Substantial evidence suggests that reactive astrogliosis results in the mislocalization of AQP4 from the endfeet to the entire cell surface of astrocytes, subsequently contributing to dysfunctional glymphatic clearance (Iliff et al., 2012; Kress et al., 2014; Wang et al., 2019). Here, immunohistochemical staining revealed that AQP4 expression selectively bordered the subarachnoid space and microvessels with very low intensity in the adjacent brain parenchyma in WT mice. AQP4 was abnormally expressed at the non-vascular domains, especially those surrounding Congo-red positive plaques, in 5-month-old APP/PS1 mice (Figure 5A). The mislocalization of AQP4 was further discernible in the brain parenchyma of 9-month-old APP/PS1 mice, causing a total loss of AQP4 polarity. Voluntary exercise decreased AQP4 expression at the non-vascular domains in 5-month-old APP/PS1 mice but not 9-month-old APP/PS1 mice. Semi-quantitative analysis demonstrated that voluntary exercise decreased the percentage of the AQP4-positive area (P = 0.0078) and improved AQP4 polarity around microvessels (P = 0.0398) and pia mater (P = 0.0148) in 5-month-old APP/PS1 mice exposed to exercise. In contrast, these changes were not apparent in 9-month-old APP/PS1 mice exposed to exercise (percentage of the AQP4-positive area: P = 0.8609; AQP4 polarization around microvessels: P = 0.9586; AQP4 polarization around pia surface: P = 0.0944; Figure 5B–D). Double immunofluorescence labeling for GFAP and AQP4 further confirmed the presence of activated astrocytes with impaired AQP4 polarization in the brain parenchyma of both 5- and 9-month-old APP/PS1 mice, indicating that voluntary exercise ameliorated the mislocalization of astrocyte AQP4 in the onset stage but not mid-stage of progression in APP/PS1 mice (Additional Figure 6A and B).

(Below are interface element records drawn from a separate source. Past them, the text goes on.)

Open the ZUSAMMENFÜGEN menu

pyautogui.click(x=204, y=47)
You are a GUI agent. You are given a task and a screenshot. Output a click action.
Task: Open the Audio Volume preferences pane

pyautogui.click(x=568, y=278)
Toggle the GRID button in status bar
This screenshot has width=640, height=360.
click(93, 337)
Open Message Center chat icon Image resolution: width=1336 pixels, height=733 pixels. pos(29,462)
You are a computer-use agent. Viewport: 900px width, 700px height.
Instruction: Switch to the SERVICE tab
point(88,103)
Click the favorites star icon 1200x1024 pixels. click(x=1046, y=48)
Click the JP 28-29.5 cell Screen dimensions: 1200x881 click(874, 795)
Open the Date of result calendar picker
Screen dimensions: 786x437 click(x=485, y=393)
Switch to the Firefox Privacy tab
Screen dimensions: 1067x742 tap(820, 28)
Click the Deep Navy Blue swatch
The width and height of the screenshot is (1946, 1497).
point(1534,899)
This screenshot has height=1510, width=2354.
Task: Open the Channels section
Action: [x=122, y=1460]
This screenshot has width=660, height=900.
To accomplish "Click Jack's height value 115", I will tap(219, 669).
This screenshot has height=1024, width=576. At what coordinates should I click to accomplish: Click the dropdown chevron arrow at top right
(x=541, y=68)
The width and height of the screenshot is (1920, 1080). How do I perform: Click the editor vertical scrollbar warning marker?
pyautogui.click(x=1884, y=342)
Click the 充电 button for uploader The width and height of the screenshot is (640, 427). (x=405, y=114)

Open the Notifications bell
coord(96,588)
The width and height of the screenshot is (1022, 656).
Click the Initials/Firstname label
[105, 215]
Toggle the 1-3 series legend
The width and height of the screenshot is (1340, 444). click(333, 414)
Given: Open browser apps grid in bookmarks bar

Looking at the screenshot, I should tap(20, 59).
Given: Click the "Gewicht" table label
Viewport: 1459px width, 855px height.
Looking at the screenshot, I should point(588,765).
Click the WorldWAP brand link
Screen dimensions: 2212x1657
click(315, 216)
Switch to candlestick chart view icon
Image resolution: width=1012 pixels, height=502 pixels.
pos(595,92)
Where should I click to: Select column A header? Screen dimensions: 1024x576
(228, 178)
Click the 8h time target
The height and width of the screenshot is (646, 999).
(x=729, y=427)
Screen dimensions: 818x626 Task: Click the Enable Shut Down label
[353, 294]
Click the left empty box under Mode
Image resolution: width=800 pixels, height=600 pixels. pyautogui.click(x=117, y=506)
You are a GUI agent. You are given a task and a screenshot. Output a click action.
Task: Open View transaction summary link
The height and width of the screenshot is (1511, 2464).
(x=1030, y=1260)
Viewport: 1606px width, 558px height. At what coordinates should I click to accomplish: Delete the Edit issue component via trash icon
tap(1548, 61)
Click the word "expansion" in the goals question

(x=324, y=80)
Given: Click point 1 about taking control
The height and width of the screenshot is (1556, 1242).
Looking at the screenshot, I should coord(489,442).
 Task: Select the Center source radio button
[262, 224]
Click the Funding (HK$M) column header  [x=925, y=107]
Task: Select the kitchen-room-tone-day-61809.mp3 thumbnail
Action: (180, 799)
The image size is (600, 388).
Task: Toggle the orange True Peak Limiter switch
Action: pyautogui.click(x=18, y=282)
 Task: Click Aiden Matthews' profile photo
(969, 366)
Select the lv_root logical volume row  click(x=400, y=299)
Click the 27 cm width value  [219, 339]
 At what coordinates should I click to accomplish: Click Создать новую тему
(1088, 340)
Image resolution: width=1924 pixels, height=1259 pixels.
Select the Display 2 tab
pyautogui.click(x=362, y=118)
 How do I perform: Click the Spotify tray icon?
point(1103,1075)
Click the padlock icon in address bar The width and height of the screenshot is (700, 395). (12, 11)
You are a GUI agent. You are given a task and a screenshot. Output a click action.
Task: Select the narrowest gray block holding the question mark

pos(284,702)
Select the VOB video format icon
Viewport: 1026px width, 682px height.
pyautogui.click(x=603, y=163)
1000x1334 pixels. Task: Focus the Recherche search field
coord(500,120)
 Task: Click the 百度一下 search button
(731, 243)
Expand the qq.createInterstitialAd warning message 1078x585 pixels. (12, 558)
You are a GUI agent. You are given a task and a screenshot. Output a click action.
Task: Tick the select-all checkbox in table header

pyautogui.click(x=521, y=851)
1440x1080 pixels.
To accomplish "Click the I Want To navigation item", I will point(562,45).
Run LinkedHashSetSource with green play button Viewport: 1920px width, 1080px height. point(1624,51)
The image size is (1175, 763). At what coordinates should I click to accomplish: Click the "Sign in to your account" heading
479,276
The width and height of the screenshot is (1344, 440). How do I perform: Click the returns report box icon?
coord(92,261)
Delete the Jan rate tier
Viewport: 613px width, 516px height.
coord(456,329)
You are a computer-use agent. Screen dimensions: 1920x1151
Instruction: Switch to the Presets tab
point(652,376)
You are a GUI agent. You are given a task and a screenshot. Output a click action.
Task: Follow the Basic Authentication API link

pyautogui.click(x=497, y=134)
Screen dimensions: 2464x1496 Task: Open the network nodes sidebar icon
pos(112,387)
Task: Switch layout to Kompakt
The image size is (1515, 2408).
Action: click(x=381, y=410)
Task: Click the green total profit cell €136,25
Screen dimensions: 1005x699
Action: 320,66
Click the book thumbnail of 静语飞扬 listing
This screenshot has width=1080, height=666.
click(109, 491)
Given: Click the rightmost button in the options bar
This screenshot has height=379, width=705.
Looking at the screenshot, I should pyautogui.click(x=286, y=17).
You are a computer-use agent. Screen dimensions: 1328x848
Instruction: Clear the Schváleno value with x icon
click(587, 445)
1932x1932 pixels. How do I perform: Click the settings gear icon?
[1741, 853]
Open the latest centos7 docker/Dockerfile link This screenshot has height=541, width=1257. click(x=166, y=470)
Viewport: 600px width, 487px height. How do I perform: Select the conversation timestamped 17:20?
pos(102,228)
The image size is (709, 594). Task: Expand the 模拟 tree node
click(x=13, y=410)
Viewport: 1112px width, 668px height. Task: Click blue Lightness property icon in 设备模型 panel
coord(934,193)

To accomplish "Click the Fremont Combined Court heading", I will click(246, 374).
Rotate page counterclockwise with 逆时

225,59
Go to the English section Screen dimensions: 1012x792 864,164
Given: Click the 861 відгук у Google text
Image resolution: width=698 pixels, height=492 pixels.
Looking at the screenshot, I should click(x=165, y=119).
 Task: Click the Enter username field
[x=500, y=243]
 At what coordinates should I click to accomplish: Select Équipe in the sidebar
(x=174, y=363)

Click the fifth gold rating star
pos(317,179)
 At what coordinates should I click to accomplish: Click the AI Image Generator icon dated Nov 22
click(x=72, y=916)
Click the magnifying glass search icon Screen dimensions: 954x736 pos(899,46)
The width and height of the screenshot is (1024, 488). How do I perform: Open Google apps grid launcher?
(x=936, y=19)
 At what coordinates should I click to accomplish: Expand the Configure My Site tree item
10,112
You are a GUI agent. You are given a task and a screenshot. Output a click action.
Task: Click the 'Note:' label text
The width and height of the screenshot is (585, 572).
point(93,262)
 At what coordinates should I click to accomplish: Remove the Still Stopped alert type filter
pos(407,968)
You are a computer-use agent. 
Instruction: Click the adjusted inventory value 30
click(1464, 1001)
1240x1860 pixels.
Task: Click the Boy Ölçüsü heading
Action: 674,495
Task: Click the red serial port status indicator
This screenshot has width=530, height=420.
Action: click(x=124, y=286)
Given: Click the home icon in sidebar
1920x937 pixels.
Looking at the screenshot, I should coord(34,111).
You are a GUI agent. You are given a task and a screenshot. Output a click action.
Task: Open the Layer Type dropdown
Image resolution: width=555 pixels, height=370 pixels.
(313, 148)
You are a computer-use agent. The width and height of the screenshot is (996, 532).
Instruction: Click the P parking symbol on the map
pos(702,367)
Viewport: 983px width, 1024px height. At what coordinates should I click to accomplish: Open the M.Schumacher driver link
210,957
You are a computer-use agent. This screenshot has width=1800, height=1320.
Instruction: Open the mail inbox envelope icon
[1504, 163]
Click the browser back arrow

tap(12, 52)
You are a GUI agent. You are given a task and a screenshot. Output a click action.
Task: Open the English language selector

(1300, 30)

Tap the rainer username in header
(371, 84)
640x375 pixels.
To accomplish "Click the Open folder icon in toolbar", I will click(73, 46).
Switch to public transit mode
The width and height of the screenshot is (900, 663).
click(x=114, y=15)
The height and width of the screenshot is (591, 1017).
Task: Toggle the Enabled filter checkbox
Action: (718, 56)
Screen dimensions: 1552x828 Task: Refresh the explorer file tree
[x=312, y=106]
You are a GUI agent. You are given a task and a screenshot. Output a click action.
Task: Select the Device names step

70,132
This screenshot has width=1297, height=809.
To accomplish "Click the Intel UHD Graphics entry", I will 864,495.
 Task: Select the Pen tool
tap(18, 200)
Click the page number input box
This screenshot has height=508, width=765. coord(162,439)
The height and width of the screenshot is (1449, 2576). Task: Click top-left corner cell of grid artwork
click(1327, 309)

Figure 6|Effects of voluntary exercise on BDNF-TrkB signaling activation and synaptic protein levels in the hippocampus of 5- and 9-month-old APP/PS1 mice with or without AQP4.
The BDNF signaling pathway is associated with synaptic function and regulates the expression of synaptic proteins (Poo, 2001; Chao, 2003). Down-regulation of the BDNF signaling pathway and synaptic protein loss occur in AD patients (Peng et al., 2005; Kim et al., 2017) as well as animal models of AD (Poon et al., 2011; Bartolotti et al., 2016). Moreover, the BDNF signaling pathway is involved in the neuroprotective effects of exercise in AD (Vaynman et al., 2004; Liu and Nusslock, 2018), stroke (Ferrer et al., 2001; Liu et al., 2020), and depression (Duman and Monteggia, 2006; Martinowich et al., 2007). The present study measured the activation of the BDNF-TrkB-CREB pathway and the expression levels of PSD95 and synapsin I in the forebrain. We found that the expression levels of BDNF (mature form), TrkB, and p-CREB generally decreased in APP/PS1 mice compared with those in WT controls at 5 (BDNF: P < 0.0001; TrkB: P = 0.0004; p-CREB: P = 0.0002, respectively) and 9 months old (BDNF: P < 0.0001; TrkB: P = 0.6340; p-CREB: P = 0.0014, respectively). Voluntary exercise activated this signaling pathway in WT mice aged 5 (BDNF: P = 0.0001; TrkB: P = 0.4700; p-CREB: P = 0.0002, respectively) and 9 months old (BDNF: P < 0.0001; TrkB: P < 0.0001; p-CREB: P < 0.0001, respectively), but this was only the case in APP/PS1 mice at 5 months old (BDNF: P < 0.0001; TrkB: P = 0.0090; p-CREB: P = 0.0329, respectively; Figure 6A and B). Consistent with this, voluntary exercise significantly up-regulated synapsin I and PSD95 levels in the hippocampus of 5-month-old WT and APP/PS1 mice (all P < 0.05), but not AQP4–/–/APP/PS1 mice (all P > 0.05), as revealed by immunohistochemical staining and Western blot analysis. For the 9-month-old group, a beneficial effect of voluntary exercise on synaptic protein levels was only observed in WT mice (immunohistochemistry: synapsin I: P = 0.0146; PSD95: P = 0.0494; Western blot: synapsin I: P < 0.0001; PSD95: P = 0.0309, respectively; Figure 6C and D and Additional Figure 7A–C). Together, these results indicate that voluntary exercise improves BDNF signaling activation and synaptic plasticity in the hippocampus of APP/PS1 mice in a timing-dependent manner, which is eliminated in the absence of AQP4.